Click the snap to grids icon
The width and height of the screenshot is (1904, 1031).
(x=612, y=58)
■ ■ ■ ■
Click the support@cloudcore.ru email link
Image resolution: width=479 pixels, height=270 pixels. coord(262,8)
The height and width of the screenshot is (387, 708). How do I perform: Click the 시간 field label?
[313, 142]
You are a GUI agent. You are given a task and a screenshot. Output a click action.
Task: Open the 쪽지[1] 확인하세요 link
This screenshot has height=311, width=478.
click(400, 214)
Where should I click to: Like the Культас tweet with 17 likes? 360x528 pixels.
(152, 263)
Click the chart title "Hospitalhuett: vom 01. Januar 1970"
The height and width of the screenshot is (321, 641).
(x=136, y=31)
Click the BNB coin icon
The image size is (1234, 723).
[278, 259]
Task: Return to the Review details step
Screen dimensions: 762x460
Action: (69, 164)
■ ■ ■ ■
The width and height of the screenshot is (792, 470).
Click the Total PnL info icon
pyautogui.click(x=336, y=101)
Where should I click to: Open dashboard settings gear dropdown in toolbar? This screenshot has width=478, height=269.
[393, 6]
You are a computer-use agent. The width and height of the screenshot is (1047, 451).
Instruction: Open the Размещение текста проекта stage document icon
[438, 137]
■ ■ ■ ■
**WHAT IS REQUIRED**: Copy every line from the material in which the word "agent" can be found.

**RESPONSE**:
You are a GUI agent. You are given a task and a screenshot. Output a click action.
You are a computer-use agent. The width and height of the screenshot is (1047, 451).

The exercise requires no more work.